▶ **TASK REQUIREMENTS**
Your answer should be every line of the records that contains the word "trenutno".

◆ ◆ ◆

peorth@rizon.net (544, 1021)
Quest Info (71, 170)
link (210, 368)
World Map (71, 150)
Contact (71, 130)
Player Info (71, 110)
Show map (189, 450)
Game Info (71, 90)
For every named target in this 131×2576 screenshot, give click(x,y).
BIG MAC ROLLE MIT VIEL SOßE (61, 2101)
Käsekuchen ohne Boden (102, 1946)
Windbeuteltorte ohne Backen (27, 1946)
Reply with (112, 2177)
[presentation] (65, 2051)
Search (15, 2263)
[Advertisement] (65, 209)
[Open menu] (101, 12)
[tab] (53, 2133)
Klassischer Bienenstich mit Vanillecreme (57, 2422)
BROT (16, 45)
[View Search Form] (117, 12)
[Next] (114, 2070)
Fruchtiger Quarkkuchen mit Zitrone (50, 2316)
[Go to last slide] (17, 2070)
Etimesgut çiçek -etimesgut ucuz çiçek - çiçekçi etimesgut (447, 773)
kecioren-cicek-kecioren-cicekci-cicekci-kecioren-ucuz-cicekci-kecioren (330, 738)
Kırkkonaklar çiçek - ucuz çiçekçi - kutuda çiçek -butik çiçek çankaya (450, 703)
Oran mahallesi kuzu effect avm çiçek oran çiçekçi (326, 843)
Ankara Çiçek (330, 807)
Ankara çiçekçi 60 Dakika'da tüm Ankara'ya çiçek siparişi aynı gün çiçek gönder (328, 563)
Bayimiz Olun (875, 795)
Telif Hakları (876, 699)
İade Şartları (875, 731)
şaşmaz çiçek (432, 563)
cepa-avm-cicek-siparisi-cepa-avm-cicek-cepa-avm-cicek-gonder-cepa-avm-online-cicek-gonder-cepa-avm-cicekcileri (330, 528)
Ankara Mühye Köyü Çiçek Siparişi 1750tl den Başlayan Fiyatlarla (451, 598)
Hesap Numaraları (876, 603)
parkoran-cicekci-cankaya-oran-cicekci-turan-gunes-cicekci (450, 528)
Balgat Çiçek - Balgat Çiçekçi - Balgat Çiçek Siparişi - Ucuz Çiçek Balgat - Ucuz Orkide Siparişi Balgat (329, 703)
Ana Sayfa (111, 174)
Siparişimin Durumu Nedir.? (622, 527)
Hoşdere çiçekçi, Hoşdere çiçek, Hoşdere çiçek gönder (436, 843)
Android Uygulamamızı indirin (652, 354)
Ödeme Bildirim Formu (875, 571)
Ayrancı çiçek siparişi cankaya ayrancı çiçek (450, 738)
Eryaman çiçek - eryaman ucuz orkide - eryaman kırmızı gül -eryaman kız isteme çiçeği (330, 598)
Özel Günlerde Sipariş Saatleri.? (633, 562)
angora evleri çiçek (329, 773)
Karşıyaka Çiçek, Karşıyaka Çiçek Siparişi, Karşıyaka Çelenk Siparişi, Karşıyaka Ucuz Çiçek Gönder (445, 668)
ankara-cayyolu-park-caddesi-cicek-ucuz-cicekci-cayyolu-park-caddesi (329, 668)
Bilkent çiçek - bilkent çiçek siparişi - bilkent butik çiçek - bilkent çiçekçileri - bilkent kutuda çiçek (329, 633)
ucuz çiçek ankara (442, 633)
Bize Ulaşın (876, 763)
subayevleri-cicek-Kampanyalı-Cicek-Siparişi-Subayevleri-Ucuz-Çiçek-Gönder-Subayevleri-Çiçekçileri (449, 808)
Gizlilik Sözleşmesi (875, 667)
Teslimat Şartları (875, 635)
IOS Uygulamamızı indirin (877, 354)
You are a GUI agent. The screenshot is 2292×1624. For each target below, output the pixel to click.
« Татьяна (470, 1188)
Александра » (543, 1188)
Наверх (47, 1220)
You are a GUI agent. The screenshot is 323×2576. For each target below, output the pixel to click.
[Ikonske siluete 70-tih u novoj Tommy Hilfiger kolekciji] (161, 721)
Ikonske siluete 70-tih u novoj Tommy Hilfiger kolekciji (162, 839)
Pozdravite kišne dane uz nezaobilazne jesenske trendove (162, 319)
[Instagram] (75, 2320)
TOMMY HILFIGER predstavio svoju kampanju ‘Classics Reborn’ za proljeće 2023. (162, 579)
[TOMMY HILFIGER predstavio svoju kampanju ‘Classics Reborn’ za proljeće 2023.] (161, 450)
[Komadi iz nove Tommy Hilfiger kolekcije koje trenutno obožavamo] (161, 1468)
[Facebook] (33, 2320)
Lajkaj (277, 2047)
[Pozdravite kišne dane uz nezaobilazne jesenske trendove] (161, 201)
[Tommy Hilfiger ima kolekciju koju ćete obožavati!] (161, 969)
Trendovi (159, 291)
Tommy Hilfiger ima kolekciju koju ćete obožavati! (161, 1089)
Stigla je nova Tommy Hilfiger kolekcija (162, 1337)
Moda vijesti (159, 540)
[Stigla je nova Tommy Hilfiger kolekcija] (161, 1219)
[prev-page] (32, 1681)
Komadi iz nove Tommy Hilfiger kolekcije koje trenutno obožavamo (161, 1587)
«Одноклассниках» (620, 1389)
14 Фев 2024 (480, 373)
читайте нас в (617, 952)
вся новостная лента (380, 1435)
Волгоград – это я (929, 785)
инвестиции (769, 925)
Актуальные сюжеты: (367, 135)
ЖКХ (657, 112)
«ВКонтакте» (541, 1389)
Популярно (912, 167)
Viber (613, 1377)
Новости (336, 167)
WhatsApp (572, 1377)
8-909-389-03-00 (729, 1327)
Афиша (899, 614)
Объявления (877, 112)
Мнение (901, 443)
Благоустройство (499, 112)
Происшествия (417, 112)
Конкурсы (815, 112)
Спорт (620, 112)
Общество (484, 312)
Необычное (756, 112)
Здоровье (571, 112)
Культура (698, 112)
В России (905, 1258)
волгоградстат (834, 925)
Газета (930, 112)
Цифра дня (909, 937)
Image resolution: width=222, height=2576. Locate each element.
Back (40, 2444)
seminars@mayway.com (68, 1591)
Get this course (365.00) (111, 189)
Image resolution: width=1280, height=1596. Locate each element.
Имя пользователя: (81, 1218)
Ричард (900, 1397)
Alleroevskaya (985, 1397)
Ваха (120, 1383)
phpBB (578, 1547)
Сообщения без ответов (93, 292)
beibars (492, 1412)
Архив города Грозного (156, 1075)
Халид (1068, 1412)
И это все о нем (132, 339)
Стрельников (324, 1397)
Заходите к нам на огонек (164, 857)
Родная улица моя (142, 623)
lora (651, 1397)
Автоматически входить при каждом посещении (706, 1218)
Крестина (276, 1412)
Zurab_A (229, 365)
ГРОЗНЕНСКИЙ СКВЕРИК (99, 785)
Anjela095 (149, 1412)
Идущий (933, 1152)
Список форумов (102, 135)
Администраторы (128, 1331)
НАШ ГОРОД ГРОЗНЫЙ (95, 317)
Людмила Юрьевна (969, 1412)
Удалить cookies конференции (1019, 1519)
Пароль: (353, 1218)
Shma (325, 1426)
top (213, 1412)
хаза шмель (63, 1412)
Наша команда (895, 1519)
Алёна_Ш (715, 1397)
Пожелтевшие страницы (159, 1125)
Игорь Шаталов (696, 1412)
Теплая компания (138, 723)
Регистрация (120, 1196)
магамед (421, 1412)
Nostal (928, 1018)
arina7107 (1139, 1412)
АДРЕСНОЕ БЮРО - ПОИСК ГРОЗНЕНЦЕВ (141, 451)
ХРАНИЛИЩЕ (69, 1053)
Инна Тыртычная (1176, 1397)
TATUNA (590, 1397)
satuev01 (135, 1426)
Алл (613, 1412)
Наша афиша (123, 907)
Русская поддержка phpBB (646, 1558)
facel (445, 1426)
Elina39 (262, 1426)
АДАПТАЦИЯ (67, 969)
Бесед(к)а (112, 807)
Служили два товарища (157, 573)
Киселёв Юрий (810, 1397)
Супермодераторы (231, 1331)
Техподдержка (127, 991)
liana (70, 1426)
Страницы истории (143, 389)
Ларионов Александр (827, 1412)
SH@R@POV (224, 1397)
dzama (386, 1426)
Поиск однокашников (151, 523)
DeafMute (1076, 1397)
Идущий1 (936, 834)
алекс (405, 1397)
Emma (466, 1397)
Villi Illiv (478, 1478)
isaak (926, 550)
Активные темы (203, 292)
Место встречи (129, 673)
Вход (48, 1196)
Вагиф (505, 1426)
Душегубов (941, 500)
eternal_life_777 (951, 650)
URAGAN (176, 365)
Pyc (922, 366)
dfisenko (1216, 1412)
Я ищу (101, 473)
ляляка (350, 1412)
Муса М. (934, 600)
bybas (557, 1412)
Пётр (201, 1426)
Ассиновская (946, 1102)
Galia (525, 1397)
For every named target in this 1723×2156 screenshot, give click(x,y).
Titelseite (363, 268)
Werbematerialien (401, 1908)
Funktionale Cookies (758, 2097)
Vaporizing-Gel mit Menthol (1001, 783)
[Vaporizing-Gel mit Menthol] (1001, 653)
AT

◆ ◆ ◆

▶ **SOLUTION FOR THIS PROBLEM**
[Komadi iz nove Tommy Hilfiger kolekcije koje trenutno obožavamo] (161, 1468)
Komadi iz nove Tommy Hilfiger kolekcije koje trenutno obožavamo (161, 1587)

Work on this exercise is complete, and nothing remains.